Managing machine learning workflows on CSC's supercomputers

This guide discusses various ways for managing your machine learning workflows on CSC's supercomputers. It is part of our Machine learning guide.

Instead of providing a single integrated machine learning workflow system, our approach is to support a wide range of ML workflow tools so that users can pick and choose what fits their needs best.

MLflow

MLflow is an open source tool for tracking experiments and models in machine learning projects. It is included in most of our pre-installed modules for machine learning, such as pytorch, tensorflow and python-data. You can also easily install MLflow yourself with pip (see our documentation on how to install Python packages).

We document two ways to use MLflow on CSC's supercomputers:

Storing the tracking data on the supercomputer's filesystem (e.g., on /scratch/) and viewing the results via the MLflow tracking UI in the web interface. (This is currently only supported on Puhti.)
Using your own MLflow tracking server, for example running on CSC's Rahti service.

Option 1 is simpler to get started with - just add a few lines in your code and open the MLflow UI in the web interface - however it may not scale up very well to hundreds of runs or multiple users.
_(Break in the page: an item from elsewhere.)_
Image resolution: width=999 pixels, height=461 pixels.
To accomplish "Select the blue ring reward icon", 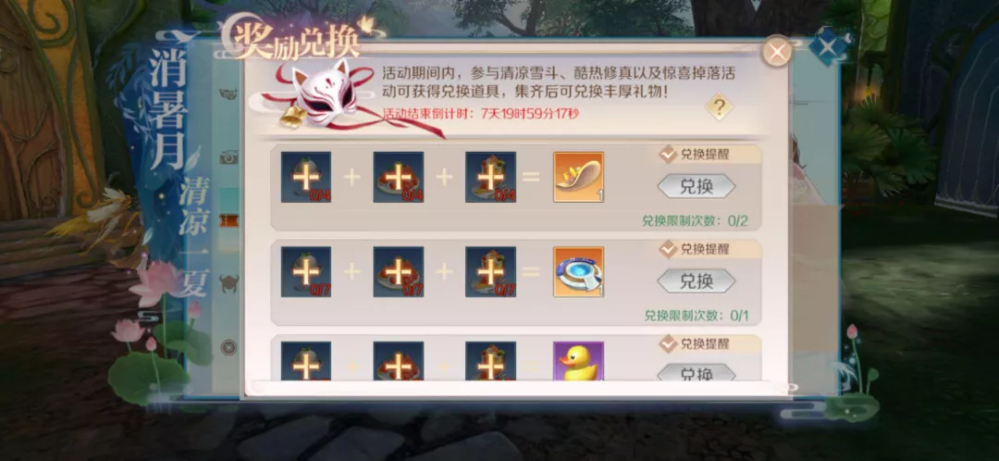I will coord(578,271).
For more advanced use cases we recommend Option 2.

First we'll explain how to modify your code to enable MLflow tracking.

Tracking runs

Enabling MLflow tracking in your Python code is easy. Some libraries support automatic logging with MLflow, but even if the library you are using does not, logging can be added with just a few lines of code. For example:

import mlflow
mlflow.set_tracking_uri("/scratch/project_2001234/mlruns")
mlflow.start_run(run_name=os.getenv("SLURM_JOB_ID"))

With mlflow.set_tracking_uri() we set the location where the MLflow files should be stored, replace with the appropriate path for your own project in the example. If you don't set a location it will create a directory called mlruns in you current working directory.

Instead of a directory, you can also use an SQLite database, just start the tracking location with sqlite://, for example:

mlflow.set_tracking_uri("sqlite:////scratch/project_2001234/mlruns.db")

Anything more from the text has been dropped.